The beginning and the end of the lunar month of Ramadhan, the ninth month in the Islamic lunar calendar, depend on sighting the crescent moon. Ramadhan lasts twenty-nine to thirty days, from one sighting of the crescent moon to the next, which takes 29 to 30 days. Fasting will continue on the 30th day if clouds make the sighting impossible on the 29th.
On Saturday evening, the official website of the Supreme Leader announced that based on sightings of the new moon crescent the Eid al-Fitr festival would fall on Sunday. Several other marjas or Grand ayatollahs regarded as sources of emulation by Shiites had declared Monday as the end of the month of Ramadan.
After Khamenei's announcement two high-ranking marjas – Ayatollah Naser Makarem Shirazi and Ayatollah Hossein Vahid Khorasani – changed their minds and followed Khamenei declaring Sunday as the day of Eid and said they were convinced the new moon was visible.
Such discrepancies are not unprecedented. At least on one occasion in the past some marjas declared a different day than Khamenei did as the end of the fasting month.
The difference in verdicts depends on the conditions required by each ayatollah for "viewing the new moon". Some marjas require the crescent of the new moon to be seen with naked eye while others including Khamenei allow the use of instruments such as telescopes.
Some people saw a political aspect in the difference of opinion between Khamenei and other ayatollahs, but there is no evidence to say the sighting of the moon issue was an occasion to show defiance towards the ruler of the country.
The official media announced the day designated by Khamenei as the end of the fasting month holiday. Iranians are free to choose who to follow as a source of emulation. They are, however, expected not to make a show of their separate Eid al-Fitr prayers if they celebrate the holiday on a different day, in order not to undermine Khameneni's supreme authority.

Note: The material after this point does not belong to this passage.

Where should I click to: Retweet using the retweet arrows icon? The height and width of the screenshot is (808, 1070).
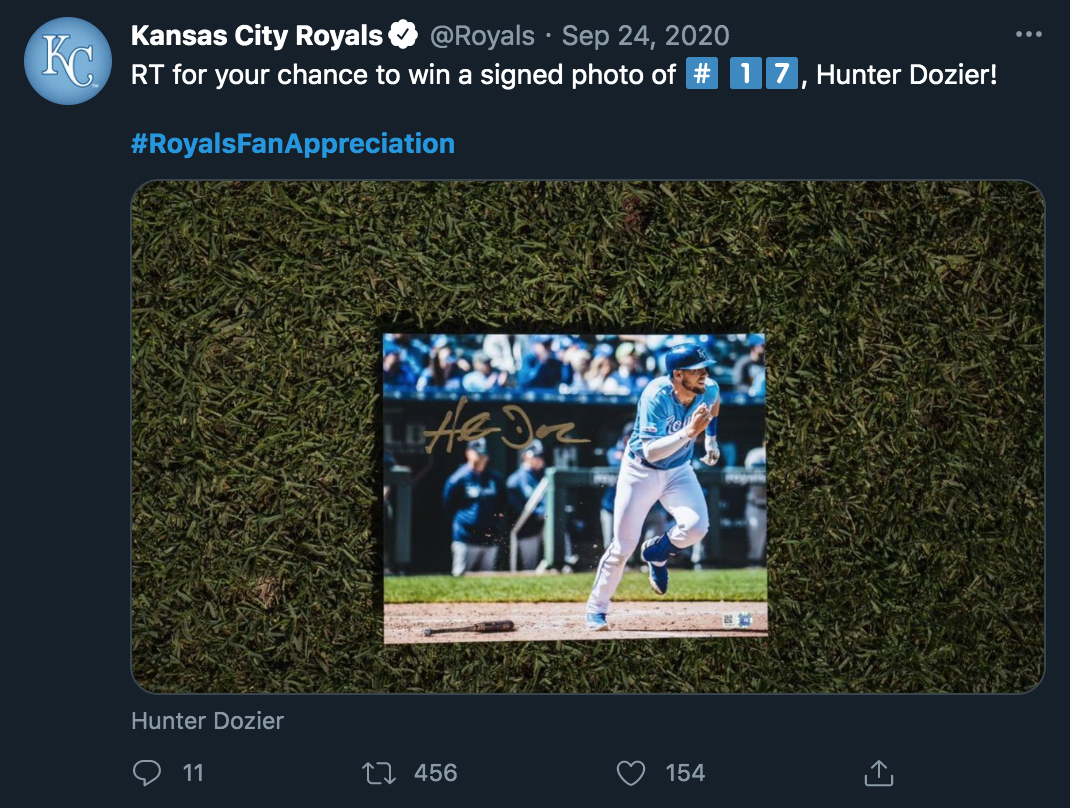click(377, 772)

Khamenei who always leads the Eid al-Fitr prayers in Tehran himself and delivers a politically-charged sermon, has not had any public speeches since February when the first cases of coronavirus were reported in the country.
Last week health officials warned people to avoid traveling during Eid al-Fitr holidays to prevent a new surge of coronavirus infections but they allowed the prayers to be held if social-distancing rules were observed.

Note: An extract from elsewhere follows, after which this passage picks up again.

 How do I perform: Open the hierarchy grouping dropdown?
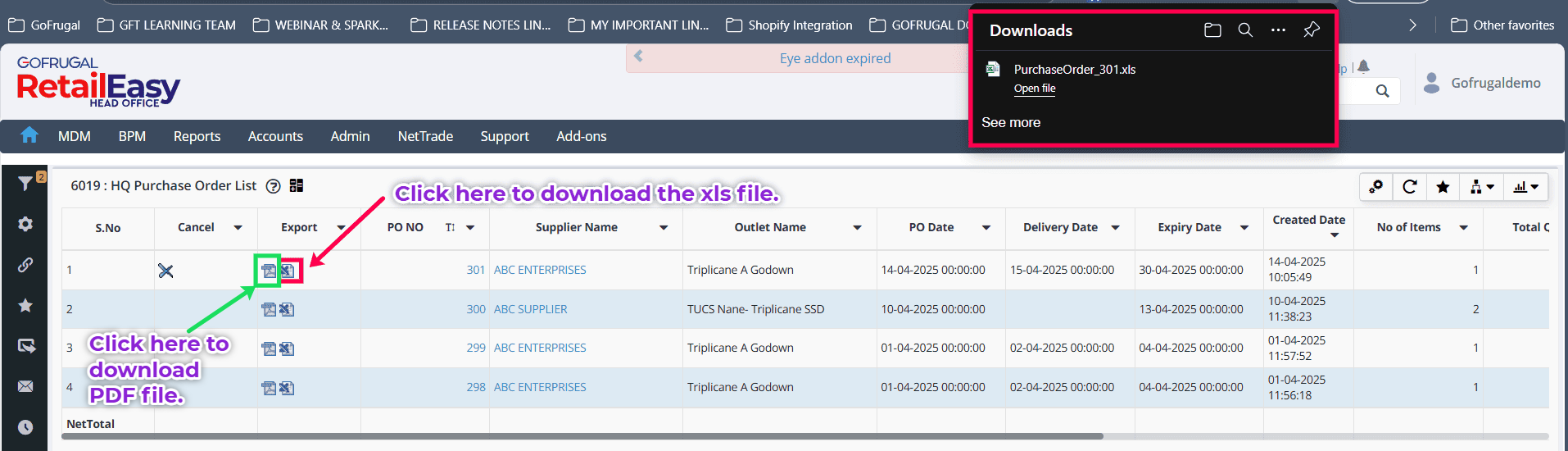tap(1481, 187)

Photos from various cities in the country where prayers were held – mostly in open-air – show people wearing masks and keeping some distance. In Tehran the prayers were held at Tehran University and several other locations on Sunday.
Despite more than 2,000 new cases of COVID-19 each day, the coronavirus Combat Taskforce has also allowed shrines and mosques to open. Many are worried that the resumption of religious gatherings may reverse the relative success in the containment of the virus.
According to the latest official figures announced on Monday, the total number of cases of COVID-19 in Iran has risen to 137,724. With 34 more deaths on Sunday, the death toll now stands at 7,451.